Without changing anything, reproduce every record below.

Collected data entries
________
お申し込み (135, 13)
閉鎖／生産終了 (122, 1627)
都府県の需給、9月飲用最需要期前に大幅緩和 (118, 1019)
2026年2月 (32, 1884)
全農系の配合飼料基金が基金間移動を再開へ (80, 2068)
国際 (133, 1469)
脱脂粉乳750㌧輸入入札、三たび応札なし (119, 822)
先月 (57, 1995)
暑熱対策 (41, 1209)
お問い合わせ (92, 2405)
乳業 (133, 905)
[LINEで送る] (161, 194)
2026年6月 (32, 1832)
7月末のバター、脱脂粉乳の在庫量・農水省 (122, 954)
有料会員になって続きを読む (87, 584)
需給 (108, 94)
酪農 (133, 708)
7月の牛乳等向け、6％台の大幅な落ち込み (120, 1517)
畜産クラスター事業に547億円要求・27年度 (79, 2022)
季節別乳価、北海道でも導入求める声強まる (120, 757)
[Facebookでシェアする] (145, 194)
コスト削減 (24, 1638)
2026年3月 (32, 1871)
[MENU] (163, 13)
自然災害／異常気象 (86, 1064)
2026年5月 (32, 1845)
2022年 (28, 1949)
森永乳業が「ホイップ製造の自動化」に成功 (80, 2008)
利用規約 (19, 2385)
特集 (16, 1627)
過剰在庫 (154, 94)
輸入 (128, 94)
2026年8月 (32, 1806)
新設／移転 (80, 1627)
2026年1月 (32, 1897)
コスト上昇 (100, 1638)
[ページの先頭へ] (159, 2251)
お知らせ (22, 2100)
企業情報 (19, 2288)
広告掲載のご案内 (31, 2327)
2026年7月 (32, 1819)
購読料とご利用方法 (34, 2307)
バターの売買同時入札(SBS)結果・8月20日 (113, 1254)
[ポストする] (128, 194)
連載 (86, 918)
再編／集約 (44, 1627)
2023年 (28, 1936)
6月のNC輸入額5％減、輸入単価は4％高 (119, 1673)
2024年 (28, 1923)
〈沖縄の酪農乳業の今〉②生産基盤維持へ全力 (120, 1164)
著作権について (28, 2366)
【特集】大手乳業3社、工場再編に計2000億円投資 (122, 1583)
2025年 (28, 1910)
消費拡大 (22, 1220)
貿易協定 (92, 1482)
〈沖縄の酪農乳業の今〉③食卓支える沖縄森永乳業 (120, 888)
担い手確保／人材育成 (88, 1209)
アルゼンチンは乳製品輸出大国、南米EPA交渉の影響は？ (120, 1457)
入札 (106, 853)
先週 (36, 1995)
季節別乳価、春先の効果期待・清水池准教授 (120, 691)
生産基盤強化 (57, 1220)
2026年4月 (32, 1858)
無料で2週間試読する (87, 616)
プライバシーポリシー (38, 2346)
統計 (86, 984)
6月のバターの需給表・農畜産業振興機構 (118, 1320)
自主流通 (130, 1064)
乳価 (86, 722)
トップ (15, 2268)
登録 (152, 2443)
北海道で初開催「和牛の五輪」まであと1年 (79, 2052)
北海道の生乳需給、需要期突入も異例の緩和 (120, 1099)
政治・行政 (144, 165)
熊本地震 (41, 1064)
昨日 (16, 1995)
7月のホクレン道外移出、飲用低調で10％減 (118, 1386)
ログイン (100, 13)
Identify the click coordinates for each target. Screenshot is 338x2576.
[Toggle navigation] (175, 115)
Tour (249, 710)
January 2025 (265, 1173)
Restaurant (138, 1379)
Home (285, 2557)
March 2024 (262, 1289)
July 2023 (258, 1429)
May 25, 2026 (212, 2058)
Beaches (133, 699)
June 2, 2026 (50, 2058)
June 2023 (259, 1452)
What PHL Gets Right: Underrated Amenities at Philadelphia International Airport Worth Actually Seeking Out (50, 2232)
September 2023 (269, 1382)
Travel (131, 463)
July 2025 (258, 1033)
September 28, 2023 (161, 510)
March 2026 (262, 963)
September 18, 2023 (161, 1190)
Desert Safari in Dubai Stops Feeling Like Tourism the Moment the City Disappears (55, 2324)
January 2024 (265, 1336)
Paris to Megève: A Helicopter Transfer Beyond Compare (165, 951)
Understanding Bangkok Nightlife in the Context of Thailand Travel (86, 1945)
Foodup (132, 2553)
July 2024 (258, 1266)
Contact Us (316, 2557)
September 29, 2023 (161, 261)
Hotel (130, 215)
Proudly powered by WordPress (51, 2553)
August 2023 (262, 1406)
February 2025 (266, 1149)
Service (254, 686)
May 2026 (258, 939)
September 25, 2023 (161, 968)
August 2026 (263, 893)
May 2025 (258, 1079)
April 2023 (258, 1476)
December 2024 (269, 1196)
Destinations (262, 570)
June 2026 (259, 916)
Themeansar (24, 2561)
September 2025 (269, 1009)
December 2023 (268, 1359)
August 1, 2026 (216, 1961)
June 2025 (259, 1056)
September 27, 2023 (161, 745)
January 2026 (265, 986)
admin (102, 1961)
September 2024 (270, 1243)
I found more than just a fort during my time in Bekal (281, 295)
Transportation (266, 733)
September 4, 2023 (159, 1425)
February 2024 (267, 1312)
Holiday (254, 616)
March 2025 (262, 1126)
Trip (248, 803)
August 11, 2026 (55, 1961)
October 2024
________
- [Result for this task]
お申し込み (135, 13)
閉鎖／生産終了 (122, 1627)
都府県の需給、9月飲用最需要期前に大幅緩和 (118, 1019)
2026年2月 (32, 1884)
全農系の配合飼料基金が基金間移動を再開へ (80, 2068)
国際 (133, 1469)
脱脂粉乳750㌧輸入入札、三たび応札なし (119, 822)
先月 (57, 1995)
暑熱対策 (41, 1209)
お問い合わせ (92, 2405)
乳業 (133, 905)
[LINEで送る] (161, 194)
2026年6月 (32, 1832)
7月末のバター、脱脂粉乳の在庫量・農水省 (122, 954)
有料会員になって続きを読む (87, 584)
需給 (108, 94)
酪農 (133, 708)
7月の牛乳等向け、6％台の大幅な落ち込み (120, 1517)
畜産クラスター事業に547億円要求・27年度 (79, 2022)
季節別乳価、北海道でも導入求める声強まる (120, 757)
[Facebookでシェアする] (145, 194)
コスト削減 (24, 1638)
2026年3月 (32, 1871)
[MENU] (163, 13)
自然災害／異常気象 (86, 1064)
2026年5月 (32, 1845)
2022年 (28, 1949)
森永乳業が「ホイップ製造の自動化」に成功 (80, 2008)
利用規約 (19, 2385)
特集 (16, 1627)
過剰在庫 (154, 94)
輸入 (128, 94)
2026年8月 (32, 1806)
新設／移転 (80, 1627)
2026年1月 (32, 1897)
コスト上昇 (100, 1638)
[ページの先頭へ] (159, 2251)
お知らせ (22, 2100)
企業情報 (19, 2288)
広告掲載のご案内 (31, 2327)
2026年7月 (32, 1819)
購読料とご利用方法 (34, 2307)
バターの売買同時入札(SBS)結果・8月20日 (113, 1254)
[ポストする] (128, 194)
連載 (86, 918)
再編／集約 (44, 1627)
2023年 (28, 1936)
6月のNC輸入額5％減、輸入単価は4％高 (119, 1673)
2024年 (28, 1923)
〈沖縄の酪農乳業の今〉②生産基盤維持へ全力 (120, 1164)
著作権について (28, 2366)
【特集】大手乳業3社、工場再編に計2000億円投資 (122, 1583)
2025年 (28, 1910)
消費拡大 (22, 1220)
貿易協定 (92, 1482)
〈沖縄の酪農乳業の今〉③食卓支える沖縄森永乳業 (120, 888)
担い手確保／人材育成 (88, 1209)
アルゼンチンは乳製品輸出大国、南米EPA交渉の影響は？ (120, 1457)
入札 (106, 853)
先週 (36, 1995)
季節別乳価、春先の効果期待・清水池准教授 (120, 691)
生産基盤強化 (57, 1220)
2026年4月 (32, 1858)
無料で2週間試読する (87, 616)
プライバシーポリシー (38, 2346)
統計 (86, 984)
6月のバターの需給表・農畜産業振興機構 (118, 1320)
自主流通 (130, 1064)
乳価 (86, 722)
トップ (15, 2268)
登録 (152, 2443)
北海道で初開催「和牛の五輪」まであと1年 (79, 2052)
北海道の生乳需給、需要期突入も異例の緩和 (120, 1099)
政治・行政 (144, 165)
熊本地震 (41, 1064)
昨日 (16, 1995)
7月のホクレン道外移出、飲用低調で10％減 (118, 1386)
ログイン (100, 13)
Identify the click coordinates for each target. Screenshot is 338x2576.
[Toggle navigation] (175, 115)
Tour (249, 710)
January 2025 (265, 1173)
Restaurant (138, 1379)
Home (285, 2557)
March 2024 (262, 1289)
July 2023 (258, 1429)
May 25, 2026 (212, 2058)
Beaches (133, 699)
June 2, 2026 (50, 2058)
June 2023 (259, 1452)
What PHL Gets Right: Underrated Amenities at Philadelphia International Airport Worth Actually Seeking Out (50, 2232)
September 2023 (269, 1382)
Travel (131, 463)
July 2025 (258, 1033)
September 28, 2023 (161, 510)
March 2026 (262, 963)
September 18, 2023 (161, 1190)
Desert Safari in Dubai Stops Feeling Like Tourism the Moment the City Disappears (55, 2324)
January 2024 (265, 1336)
Paris to Megève: A Helicopter Transfer Beyond Compare (165, 951)
Understanding Bangkok Nightlife in the Context of Thailand Travel (86, 1945)
Foodup (132, 2553)
July 2024 (258, 1266)
Contact Us (316, 2557)
September 29, 2023 (161, 261)
Hotel (130, 215)
Proudly powered by WordPress (51, 2553)
August 2023 (262, 1406)
February 2025 (266, 1149)
Service (254, 686)
May 2026 (258, 939)
September 25, 2023 (161, 968)
August 2026 (263, 893)
May 2025 (258, 1079)
April 2023 (258, 1476)
December 2024 (269, 1196)
Destinations (262, 570)
June 2026 (259, 916)
Themeansar (24, 2561)
September 2025 (269, 1009)
December 2023 (268, 1359)
August 1, 2026 (216, 1961)
June 2025 (259, 1056)
September 27, 2023 (161, 745)
January 2026 (265, 986)
admin (102, 1961)
September 2024 (270, 1243)
I found more than just a fort during my time in Bekal (281, 295)
Transportation (266, 733)
September 4, 2023 (159, 1425)
February 2024 (267, 1312)
Holiday (254, 616)
March 2025 (262, 1126)
Trip (248, 803)
August 11, 2026 (55, 1961)
October 2024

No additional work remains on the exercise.